EXERCISE AIM:
Write out only the lines from the one with "You are a computer-use agent. Image" through the one with "Looking at the screenshot, I should coord(56,684).", inclusive, swapping "sidebar" for "top bar" and leaving everything else unchanged.

RECORDED INFORMATION:
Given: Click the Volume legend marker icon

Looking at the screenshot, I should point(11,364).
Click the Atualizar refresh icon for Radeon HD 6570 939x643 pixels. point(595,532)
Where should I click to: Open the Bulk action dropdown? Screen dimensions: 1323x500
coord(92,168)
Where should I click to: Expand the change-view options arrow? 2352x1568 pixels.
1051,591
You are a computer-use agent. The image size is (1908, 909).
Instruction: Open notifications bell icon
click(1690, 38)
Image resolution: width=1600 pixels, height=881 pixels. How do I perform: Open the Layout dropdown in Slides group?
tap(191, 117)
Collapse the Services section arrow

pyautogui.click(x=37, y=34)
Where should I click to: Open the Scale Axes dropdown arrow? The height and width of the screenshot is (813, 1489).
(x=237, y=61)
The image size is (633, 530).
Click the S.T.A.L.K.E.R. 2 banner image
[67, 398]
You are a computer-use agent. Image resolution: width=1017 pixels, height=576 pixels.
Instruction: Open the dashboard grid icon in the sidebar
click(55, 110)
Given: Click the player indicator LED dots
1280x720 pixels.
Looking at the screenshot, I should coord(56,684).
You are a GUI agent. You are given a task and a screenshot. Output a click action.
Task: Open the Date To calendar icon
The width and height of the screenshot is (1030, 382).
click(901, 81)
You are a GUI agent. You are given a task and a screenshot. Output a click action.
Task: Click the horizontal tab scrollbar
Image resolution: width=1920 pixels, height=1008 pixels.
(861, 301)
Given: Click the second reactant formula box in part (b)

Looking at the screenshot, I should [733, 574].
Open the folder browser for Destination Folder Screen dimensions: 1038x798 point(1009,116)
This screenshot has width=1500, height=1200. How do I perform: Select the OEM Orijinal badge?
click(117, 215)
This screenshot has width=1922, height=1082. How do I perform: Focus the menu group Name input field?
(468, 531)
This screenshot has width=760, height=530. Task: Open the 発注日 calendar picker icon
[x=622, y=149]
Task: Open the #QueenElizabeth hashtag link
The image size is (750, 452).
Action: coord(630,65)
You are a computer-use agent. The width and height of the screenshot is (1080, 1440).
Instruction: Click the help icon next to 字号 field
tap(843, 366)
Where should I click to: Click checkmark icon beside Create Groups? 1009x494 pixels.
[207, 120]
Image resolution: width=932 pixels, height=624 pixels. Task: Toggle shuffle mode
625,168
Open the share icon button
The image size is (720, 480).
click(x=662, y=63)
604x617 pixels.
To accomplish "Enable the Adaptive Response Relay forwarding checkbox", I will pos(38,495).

EXERCISE OUTPUT:
You are a computer-use agent. Image resolution: width=1017 pixels, height=576 pixels.
Instruction: Open the dashboard grid icon in the top bar
click(55, 110)
Given: Click the player indicator LED dots
1280x720 pixels.
Looking at the screenshot, I should coord(56,684).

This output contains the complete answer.